Inside a Dollhouse Like No Other

Coleman Dollhouse

When the massive Coleman Dollhouse was discovered in the Coleman family estate, it did not have its original contents. As a result, we can only guess how the six Coleman children must have played with this playhouse-like structure. When the dollhouse came to T/m, it was set up according to the style of the 1880s, using appropriately-sized furnishings and dolls.

Coleman House’s outer façade is covered in a textured finish comprised of paint and sand, a technique called rustication. The front of the house has two large hinged doors that close and lock with a skeleton key. The basement level sides also have hinged doors that reveal a billiards room and a kitchen. One of the most astonishing facts about Coleman House (other than, well, its size) is the evidence of metal pipes indicating it once had gas lighting!

A Dollhouse Like No Other

Coleman Dollhouse

At first glance inside T/m’s dollhouse exhibit, Let’s Play House, the gigantic Coleman Dollhouse might appear to be one of the trendy “tiny houses.” We love superlatives around here at the museum (smallest, oldest, biggest) and Coleman Dollhouse tops the dollhouse chart at over nine feet tall, eight feet wide, and four feet deep. Although it wasn’t meant to be lived in by people, it was the playtime home for some lucky children in the nineteenth century.

The grand dollhouse was originally owned by the Coleman family, who lived in a 39-room mansion in Lebanon, Pennsylvania, called The Homestead. In 1935, the Coleman family gifted The Homestead to the city. By 1961, the home had fallen into disrepair and was slated for demolition. Luckily, a salvage crew discovered the disassembled dollhouse before razing the estate. We’ll take a peek inside Coleman House next time!

Don’t Cry, Tiny Tears

Tiny Tears

Introduced by the American Character Doll Company in 1950, Tiny Tears hit toy store shelves at the beginning of the Baby Boom. In the years to follow, Tiny Tears became one of America’s most popular dolls. Aside from her cute looks and features, the doll owed much of her success to the power of marketing. New York-based American Character Doll Company was quick to adapt to new television technology and advertised on popular shows like Ding Dong School and The Shari Lewis Show. A young Patty Duke was even a Tiny Tears spokesman (spokes-kid?) for a short time.

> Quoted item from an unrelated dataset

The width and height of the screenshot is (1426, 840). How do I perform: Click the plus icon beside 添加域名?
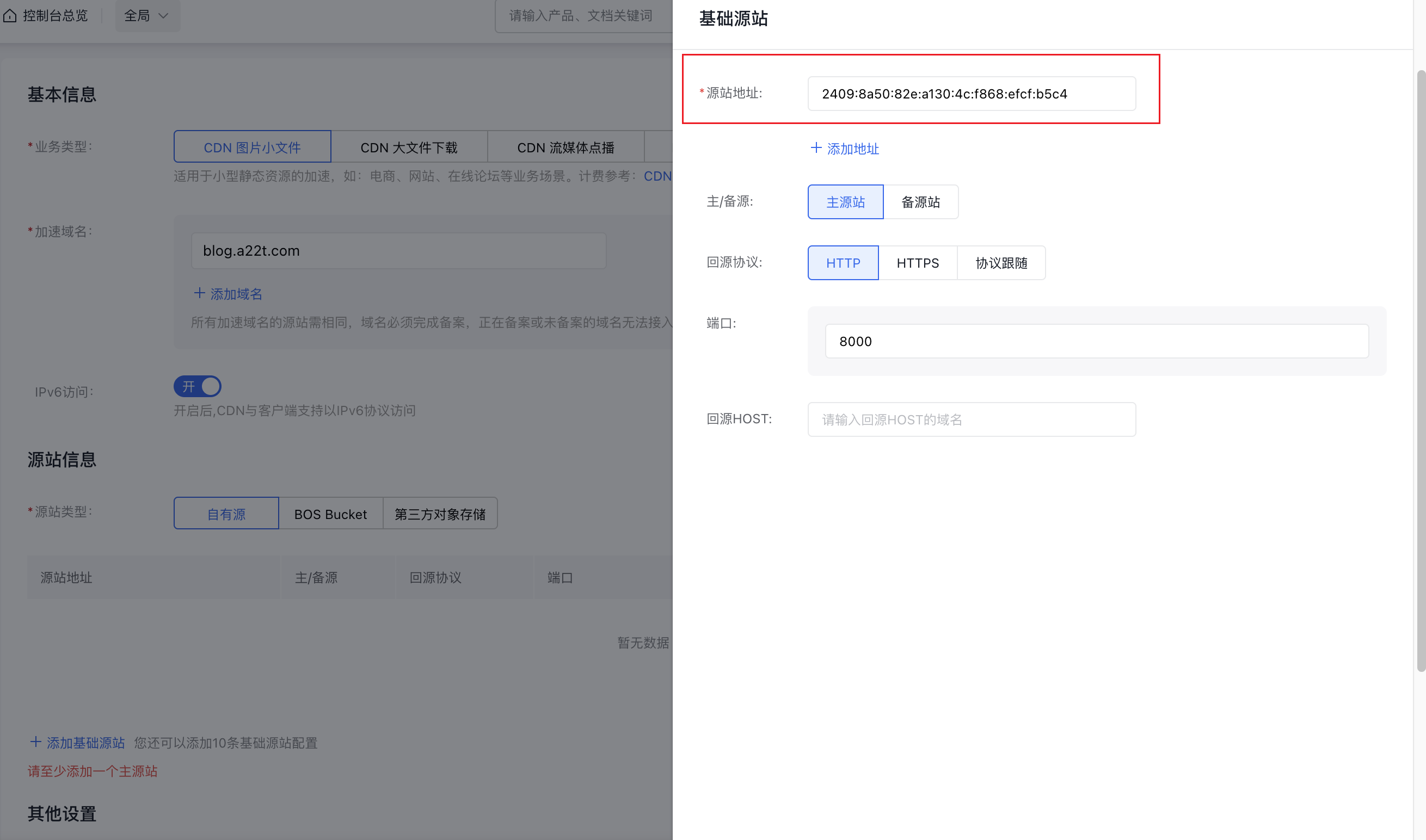(199, 294)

Of course the doll’s popularity also had a lot to do with how fun she was! Equipped with a rubber body and plastic head, Tiny Tears could drink from a bottle, wet her diaper, and, of course, cry liquid tears. The baby doll’s durability was popular with kids and parents alike and gave many little girls their practice shot at motherhood.

Ann’s Tiny Tears

Tiny Tears

The personal playtime accounts from childhoods gone by are part of what makes our permanent exhibit Toys from the Attic: Stories of American Childhood so special. While each and every plaything in the collection must have some sort of story to tell, they often get lost in the shuffle of adulthood. You can probably imagine how many times we hear visitors say they wished they’d held onto that one special toy!

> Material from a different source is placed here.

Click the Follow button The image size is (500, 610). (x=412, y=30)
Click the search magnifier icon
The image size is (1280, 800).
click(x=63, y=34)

Local historian and longtime T/m volunteer docent Ann Smiley luckily held onto one of her most cherished toys, a small Tiny Tears doll. In the exhibit, Ann recounts playing with Tiny Tears in the early 1950s. Since she didn’t ever babysit or have children as an adult, she fondly thinks of her playtime with the doll as her sole motherhood experience. We’ll take a look at Tiny Tear’s unique features next time.

Spin the Wheel of Life

Zoetrope

During the Enlightenment, scientific discoveries and achievements abounded. Scholars explored everything from celestial bodies to microscopic organisms. In the 1820s, scientists came up with the theory of persistence of vision, which explains how the brain perceives separate images in motion as one cohesive image. What does this theory have to do with toys? Come spin the wheel of life with us…

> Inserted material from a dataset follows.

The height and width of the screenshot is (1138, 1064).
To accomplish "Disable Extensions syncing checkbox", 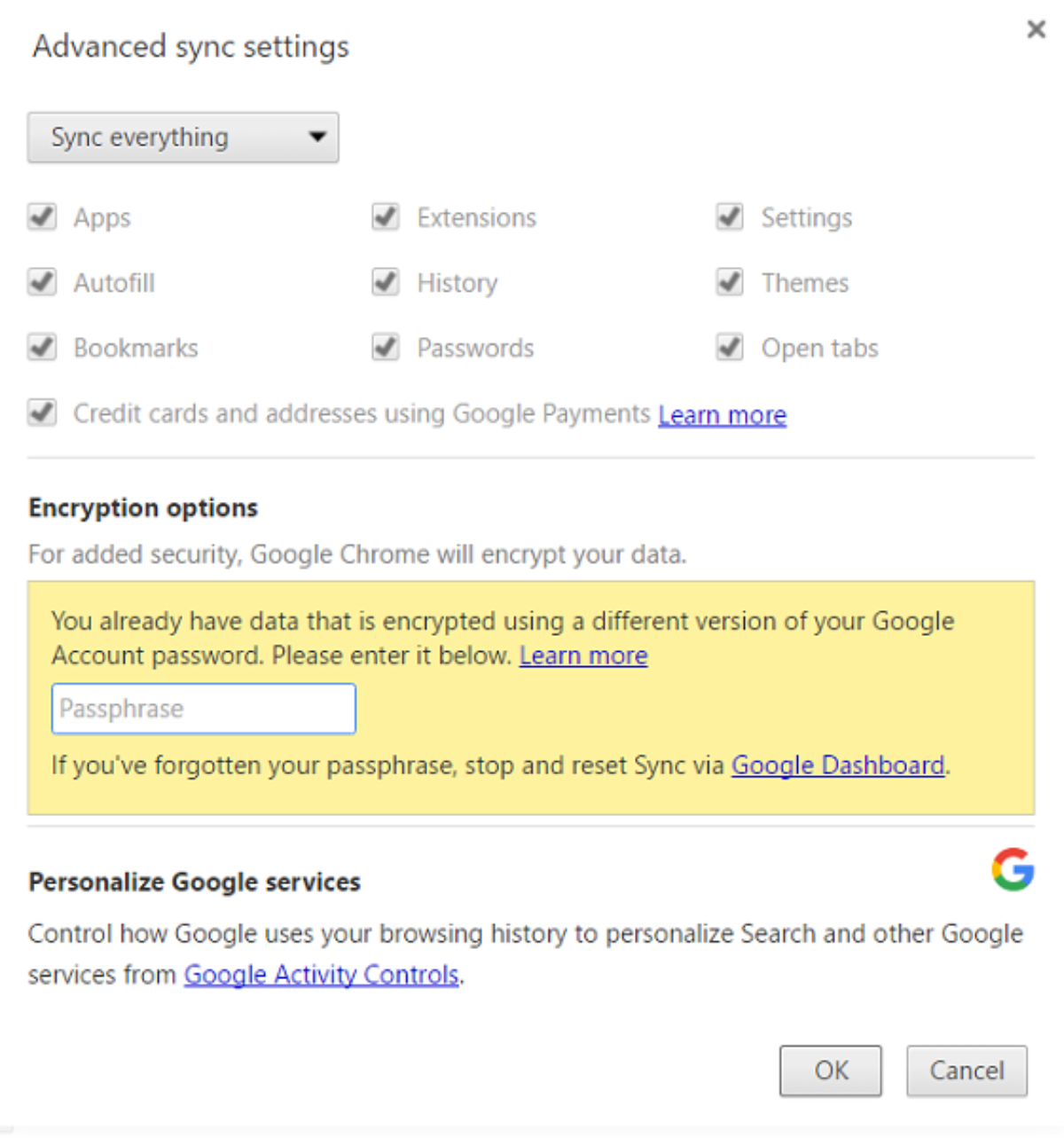I will click(x=386, y=217).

It may not look like much at first glance, but this drum-shaped zoetrope (Greek for “wheel of life”) is one of the stars of our Optical Toys exhibit. An early animation toy, the zoetrope is comprised of a metal cylinder with cut out slots attached to a wooden pedestal. An interchangeable paper strip with printed illustrations sits inside the drum. To activate the animation, you simply spin the zoetrope, look through the slots, and voila! The magic of persistence of vision takes over and the printed strip appears to animate. In the decades that followed, this technology gave life to the famous Steamboat Willie and other early cartoons.